* **TRECHO FORNECIDO**:
<<<<

- Morgan Stanley protocolou a Emenda nº 4 ao registro S-1 do Morgan Stanley Bitcoin Trust na SEC em 1º de abril de 2026
- O ETF MSBT terá taxa anualizada de 0,14%, abaixo dos 0,25% cobrados pelo iShares Bitcoin Trust (IBIT) da BlackRock
- O analista de ETFs da Bloomberg James Seyffart avalia que o produto pode ser lançado na próxima semana
A Morgan Stanley protocolou nesta terça-feira (1) a Emenda nº 4 ao formulário S-1 de registro junto à Securities and Exchange Commission (SEC) para o Morgan Stanley Bitcoin Trust. O documento detalha os planos de listar o fundo de índice negociado em bolsa na NYSE Arca sob o ticker MSBT. A atualização reforça que o produto entra na reta final do processo de aprovação regulatória nos Estados Unidos.
O analista de ETFs da Bloomberg James Seyffart avaliou o protocolo como sinal claro de que o lançamento está próximo. Para ele, as modificações são ajustes pontuais baseados em feedbacks e comentários da SEC. Seyffart apontou que a emenda deve ser a última antes da publicação do prospecto definitivo.
A emenda traz revisões na estrutura operacional, nos acordos de custódia e na mecânica de criação e resgate de cotas. O documento também atualiza a metodologia de precificação atrelada ao CoinDesk Bitcoin Benchmark e inclui novas divulgações sobre riscos, taxas e prestadores de serviço. As mudanças refletem o ciclo padrão de revisão regulatória antes da aprovação final de um ETF de Bitcoin nos EUA.

>>>>

* **ORDEM DE SERVIÇO 1**:
Reescreva em forma de lista o parágrafo do trecho que começa com "A emenda traz revisões", preservando suas informações principais.
* **ORDEM DE SERVIÇO 2**:
Devolva literalmente a parte do trecho que se inicia com as palavras "A emenda traz" e termina com "Bitcoin nos EUA.".

* **LISTAGEM EXTRAÍDA**:
<<<<

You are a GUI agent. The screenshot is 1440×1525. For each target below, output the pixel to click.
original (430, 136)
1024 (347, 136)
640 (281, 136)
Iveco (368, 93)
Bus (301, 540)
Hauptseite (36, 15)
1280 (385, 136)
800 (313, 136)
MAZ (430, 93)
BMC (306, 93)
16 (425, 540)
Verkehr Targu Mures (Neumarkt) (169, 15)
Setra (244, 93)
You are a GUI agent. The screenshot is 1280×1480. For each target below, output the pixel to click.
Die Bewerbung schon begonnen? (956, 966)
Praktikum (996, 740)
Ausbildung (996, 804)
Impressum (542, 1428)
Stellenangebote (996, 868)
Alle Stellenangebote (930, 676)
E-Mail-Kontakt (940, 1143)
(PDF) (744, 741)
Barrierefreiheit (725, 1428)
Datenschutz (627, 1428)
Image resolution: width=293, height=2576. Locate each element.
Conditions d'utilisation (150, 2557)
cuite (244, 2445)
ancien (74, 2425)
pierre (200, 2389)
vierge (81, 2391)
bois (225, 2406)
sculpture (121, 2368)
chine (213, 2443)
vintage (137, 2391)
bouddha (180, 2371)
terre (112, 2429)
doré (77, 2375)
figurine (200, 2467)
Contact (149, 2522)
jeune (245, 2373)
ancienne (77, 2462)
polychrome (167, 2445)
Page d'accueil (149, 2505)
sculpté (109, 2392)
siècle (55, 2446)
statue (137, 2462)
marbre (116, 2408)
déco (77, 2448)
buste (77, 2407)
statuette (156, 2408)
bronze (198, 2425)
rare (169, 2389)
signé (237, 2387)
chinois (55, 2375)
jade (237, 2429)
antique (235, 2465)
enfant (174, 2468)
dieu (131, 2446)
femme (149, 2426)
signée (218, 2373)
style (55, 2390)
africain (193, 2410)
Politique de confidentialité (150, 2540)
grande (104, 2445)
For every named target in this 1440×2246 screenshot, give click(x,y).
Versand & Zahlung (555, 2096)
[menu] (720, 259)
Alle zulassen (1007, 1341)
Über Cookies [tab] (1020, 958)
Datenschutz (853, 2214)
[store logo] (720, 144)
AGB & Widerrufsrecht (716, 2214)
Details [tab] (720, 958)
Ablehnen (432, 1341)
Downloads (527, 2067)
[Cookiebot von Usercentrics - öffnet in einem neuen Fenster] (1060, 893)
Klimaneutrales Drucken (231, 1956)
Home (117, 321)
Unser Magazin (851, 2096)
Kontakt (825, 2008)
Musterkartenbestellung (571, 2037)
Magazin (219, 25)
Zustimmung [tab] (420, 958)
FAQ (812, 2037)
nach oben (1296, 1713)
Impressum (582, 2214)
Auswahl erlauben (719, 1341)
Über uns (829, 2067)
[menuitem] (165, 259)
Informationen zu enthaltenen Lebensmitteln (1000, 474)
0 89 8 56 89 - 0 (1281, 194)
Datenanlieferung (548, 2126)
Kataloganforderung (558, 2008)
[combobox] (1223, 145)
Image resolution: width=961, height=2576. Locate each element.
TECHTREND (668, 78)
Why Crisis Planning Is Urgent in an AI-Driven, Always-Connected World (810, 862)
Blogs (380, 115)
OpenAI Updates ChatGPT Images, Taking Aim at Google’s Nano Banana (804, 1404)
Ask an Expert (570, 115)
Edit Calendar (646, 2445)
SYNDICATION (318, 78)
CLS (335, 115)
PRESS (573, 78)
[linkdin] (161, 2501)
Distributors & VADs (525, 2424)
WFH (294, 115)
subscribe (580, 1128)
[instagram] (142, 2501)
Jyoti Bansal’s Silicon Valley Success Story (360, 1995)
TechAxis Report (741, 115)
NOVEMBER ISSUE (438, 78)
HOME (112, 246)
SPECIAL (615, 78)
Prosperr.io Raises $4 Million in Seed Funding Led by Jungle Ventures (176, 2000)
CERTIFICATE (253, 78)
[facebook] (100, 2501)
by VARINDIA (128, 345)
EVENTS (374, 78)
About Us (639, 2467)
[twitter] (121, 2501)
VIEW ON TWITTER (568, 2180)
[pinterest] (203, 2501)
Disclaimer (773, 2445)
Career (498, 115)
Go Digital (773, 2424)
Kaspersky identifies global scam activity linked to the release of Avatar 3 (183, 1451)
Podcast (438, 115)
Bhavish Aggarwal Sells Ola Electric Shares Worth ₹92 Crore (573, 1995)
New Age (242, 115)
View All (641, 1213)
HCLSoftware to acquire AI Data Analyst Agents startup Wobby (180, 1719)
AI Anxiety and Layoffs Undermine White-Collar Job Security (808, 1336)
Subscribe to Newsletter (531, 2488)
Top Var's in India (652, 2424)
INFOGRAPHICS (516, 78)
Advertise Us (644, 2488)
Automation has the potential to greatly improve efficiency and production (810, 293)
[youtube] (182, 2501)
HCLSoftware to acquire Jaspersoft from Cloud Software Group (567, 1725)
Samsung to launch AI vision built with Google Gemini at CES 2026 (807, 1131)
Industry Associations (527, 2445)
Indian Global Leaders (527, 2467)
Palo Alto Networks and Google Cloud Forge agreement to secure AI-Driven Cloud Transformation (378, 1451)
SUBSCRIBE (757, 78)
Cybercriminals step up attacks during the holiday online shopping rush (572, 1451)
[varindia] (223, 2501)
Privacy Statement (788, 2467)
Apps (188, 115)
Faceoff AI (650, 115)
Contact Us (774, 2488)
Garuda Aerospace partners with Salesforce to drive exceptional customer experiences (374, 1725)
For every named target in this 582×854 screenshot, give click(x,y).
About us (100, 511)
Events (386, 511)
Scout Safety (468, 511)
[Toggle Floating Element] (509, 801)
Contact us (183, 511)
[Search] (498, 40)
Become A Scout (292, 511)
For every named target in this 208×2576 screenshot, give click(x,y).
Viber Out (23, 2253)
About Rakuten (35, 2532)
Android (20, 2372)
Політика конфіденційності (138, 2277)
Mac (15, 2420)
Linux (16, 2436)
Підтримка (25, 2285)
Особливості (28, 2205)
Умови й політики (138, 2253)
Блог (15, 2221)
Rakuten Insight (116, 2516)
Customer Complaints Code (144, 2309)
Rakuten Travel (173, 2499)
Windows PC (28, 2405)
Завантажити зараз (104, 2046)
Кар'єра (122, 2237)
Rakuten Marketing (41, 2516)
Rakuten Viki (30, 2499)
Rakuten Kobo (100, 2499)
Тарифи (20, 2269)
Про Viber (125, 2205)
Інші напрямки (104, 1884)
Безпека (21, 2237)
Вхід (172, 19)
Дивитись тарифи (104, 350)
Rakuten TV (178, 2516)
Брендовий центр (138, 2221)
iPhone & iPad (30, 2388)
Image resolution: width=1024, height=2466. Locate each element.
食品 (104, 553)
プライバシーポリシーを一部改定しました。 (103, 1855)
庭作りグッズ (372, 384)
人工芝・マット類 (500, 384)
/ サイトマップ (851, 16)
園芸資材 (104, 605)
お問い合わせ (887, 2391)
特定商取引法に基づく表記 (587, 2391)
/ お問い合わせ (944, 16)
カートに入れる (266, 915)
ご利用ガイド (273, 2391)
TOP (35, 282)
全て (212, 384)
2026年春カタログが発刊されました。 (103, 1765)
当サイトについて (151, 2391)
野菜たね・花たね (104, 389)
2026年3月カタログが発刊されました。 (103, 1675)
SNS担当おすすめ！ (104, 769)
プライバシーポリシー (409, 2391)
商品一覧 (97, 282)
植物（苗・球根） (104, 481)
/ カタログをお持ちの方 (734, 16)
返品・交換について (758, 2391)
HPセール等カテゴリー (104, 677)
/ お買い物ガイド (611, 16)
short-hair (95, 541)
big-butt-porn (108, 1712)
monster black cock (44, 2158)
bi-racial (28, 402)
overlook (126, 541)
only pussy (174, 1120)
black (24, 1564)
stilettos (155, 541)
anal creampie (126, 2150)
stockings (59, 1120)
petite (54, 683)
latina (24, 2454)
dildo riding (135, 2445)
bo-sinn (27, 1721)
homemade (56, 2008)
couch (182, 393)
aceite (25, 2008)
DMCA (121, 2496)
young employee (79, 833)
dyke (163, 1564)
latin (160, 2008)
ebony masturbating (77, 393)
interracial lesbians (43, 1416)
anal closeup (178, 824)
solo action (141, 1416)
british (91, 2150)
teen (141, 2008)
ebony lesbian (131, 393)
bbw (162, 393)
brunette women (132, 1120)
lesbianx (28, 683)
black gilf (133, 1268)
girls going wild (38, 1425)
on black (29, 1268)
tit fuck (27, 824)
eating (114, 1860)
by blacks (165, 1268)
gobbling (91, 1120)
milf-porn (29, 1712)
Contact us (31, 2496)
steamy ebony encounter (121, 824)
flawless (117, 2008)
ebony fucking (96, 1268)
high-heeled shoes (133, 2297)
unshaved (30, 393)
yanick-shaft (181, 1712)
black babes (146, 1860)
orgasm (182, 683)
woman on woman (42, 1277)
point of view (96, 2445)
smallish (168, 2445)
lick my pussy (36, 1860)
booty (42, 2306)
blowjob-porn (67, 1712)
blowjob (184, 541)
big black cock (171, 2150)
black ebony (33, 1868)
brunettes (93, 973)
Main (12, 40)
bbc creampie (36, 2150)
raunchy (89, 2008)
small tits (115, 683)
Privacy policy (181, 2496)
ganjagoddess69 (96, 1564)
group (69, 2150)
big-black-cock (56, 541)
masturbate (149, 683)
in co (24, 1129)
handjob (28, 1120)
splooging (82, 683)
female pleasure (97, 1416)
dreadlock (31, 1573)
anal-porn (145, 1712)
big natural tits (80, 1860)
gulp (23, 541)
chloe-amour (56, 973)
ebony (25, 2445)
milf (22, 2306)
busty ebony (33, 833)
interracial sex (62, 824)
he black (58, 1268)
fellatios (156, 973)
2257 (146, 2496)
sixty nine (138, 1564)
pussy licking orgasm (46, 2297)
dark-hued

>>>>

* **SEÇÃO DE RESPOSTA 1**:
- Revisões na estrutura operacional, nos acordos de custódia e na mecânica de criação e resgate de cotas
- Atualização da metodologia de precificação atrelada ao CoinDesk Bitcoin Benchmark
- Novas divulgações sobre riscos, taxas e prestadores de serviço
- Mudanças que refletem o ciclo padrão de revisão regulatória antes da aprovação final de um ETF de Bitcoin nos EUA

* **SEÇÃO DE RESPOSTA 2**:
A emenda traz revisões na estrutura operacional, nos acordos de custódia e na mecânica de criação e resgate de cotas. O documento também atualiza a metodologia de precificação atrelada ao CoinDesk Bitcoin Benchmark e inclui novas divulgações sobre riscos, taxas e prestadores de serviço. As mudanças refletem o ciclo padrão de revisão regulatória antes da aprovação final de um ETF de Bitcoin nos EUA.